The listed pilgrimage church of St. Johann Baptist is also located on the Johannisberg, and a way of the cross leads to the church at 605 m. At the end of the 16th century, the Calvinists had the church blown up. In its present form, the church dates from 1711.
The Johannisberg Church stands on the 605 meter high Johannisberg of the same name, the westernmost foothills of the Upper Palatinate Forest, on the western edge of a prehistoric ring wall.
The Count Palatine Frederick IV, a strict Calvinist, considered this "human work as an attempt to impair the sovereignty of God". He promptly had the church blown up in 1594. Half a century later (1652) the church was rebuilt on the Johannisberg.
It consists of a nave covered with a gable roof, a square choir flanked on both sides by sacristies with oratories above, a facade tower in the west covered with an eight-sided curved helmet, and a chapel at the southwest corner of the nave, which sits under a pent roof. The top floor of the facade tower houses the bell tower, in which three church bells hang.

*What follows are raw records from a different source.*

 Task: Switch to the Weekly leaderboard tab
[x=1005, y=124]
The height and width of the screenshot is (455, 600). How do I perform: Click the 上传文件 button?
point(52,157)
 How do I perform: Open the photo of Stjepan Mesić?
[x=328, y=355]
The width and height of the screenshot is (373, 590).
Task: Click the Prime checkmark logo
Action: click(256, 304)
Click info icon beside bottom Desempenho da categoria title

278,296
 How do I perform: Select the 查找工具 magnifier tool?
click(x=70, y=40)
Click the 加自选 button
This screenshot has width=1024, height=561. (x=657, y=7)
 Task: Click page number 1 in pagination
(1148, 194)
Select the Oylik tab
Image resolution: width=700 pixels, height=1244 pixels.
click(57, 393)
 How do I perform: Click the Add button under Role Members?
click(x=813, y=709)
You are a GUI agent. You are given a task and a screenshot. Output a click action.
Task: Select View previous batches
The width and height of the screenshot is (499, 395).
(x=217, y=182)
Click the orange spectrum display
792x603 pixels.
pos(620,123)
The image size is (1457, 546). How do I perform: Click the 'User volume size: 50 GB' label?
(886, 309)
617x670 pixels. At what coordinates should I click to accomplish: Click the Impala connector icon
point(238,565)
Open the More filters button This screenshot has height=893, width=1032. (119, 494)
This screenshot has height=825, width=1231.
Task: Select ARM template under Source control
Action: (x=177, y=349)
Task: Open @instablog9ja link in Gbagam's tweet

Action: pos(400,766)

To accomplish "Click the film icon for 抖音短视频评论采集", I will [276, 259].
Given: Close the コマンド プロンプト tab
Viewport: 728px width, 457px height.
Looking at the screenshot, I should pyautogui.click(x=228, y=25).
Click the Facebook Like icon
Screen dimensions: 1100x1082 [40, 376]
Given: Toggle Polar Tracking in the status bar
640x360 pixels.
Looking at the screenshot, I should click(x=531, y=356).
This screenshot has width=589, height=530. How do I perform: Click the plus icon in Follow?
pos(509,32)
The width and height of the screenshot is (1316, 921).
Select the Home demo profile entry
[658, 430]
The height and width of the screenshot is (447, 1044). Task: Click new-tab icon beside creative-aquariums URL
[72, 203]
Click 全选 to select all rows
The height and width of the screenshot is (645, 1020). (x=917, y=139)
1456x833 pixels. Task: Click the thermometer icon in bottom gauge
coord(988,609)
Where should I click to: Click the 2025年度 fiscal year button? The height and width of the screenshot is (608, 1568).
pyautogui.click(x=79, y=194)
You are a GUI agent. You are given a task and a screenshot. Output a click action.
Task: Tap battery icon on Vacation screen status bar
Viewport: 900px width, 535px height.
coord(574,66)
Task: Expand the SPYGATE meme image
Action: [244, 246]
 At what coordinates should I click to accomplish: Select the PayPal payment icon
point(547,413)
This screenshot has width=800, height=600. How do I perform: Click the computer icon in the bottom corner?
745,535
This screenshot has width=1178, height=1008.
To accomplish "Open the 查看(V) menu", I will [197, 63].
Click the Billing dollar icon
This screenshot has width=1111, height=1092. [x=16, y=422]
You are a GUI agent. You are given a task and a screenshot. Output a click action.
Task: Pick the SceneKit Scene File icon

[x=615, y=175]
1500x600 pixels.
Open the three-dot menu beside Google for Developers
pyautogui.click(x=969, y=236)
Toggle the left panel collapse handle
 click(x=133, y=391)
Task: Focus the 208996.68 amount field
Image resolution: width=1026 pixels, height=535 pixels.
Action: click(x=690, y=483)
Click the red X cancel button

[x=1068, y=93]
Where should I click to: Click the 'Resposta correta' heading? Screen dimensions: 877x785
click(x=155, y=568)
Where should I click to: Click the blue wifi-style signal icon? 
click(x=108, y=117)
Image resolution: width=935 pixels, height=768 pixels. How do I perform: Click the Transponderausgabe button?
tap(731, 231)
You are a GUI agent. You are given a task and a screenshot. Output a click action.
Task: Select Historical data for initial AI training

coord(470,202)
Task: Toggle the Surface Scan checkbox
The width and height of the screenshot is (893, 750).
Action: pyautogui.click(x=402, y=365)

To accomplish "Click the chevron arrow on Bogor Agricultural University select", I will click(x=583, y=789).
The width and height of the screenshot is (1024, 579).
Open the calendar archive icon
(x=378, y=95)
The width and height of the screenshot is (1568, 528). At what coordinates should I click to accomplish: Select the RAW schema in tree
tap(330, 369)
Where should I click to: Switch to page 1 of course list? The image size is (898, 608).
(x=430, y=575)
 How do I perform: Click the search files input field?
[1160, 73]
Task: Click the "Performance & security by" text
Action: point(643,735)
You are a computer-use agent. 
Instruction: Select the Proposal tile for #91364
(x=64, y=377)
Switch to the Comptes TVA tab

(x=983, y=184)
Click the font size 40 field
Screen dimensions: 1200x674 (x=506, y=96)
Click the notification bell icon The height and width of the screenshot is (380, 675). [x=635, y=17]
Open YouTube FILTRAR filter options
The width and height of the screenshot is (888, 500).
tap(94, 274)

The altars, the artistic coffered ceiling, the picturesque double gallery and the benches were made by Matthias Pösl from Oberviechtach. The interior of the nave is covered with a coffered ceiling, that of the choir with a lancet vault. The sacristies are covered with groin vaults. The parapets of the nave, which is equipped with two-story galleries, are decorated with pictures from the lives of John, the four evangelists and the four doctors of the church.
On the high altar, which dates from 1712, the image of John the Baptist is surrounded by the large figures of his parents, Zacharias and Elisabeth, and outside by the apostles John and James. The side altars from 1717 are dedicated to Mary and Lawrence.
The pulpit was taken over in 1715 from the predecessor chapel of the Amberg Mariahilfberg Chapel. As early as 1688, an outside chapel was added to the Johannisberg Church for larger crowds of pilgrims. They even built an outdoor pulpit. During the extension work in 1712/13, the chapel was demolished and rebuilt in 1729. The beautiful acanthus altar in the chapel was created by Hans Ulrich from Vilseck.
The Johannisberg Church is the highest church in the Amberg-Sulzbach district. Services are held every year on the Johannisberg Festival and on the Mountain Rescue Festival on the second Sunday in August. Since 1983, a Stations of the Cross have led to the mountain church.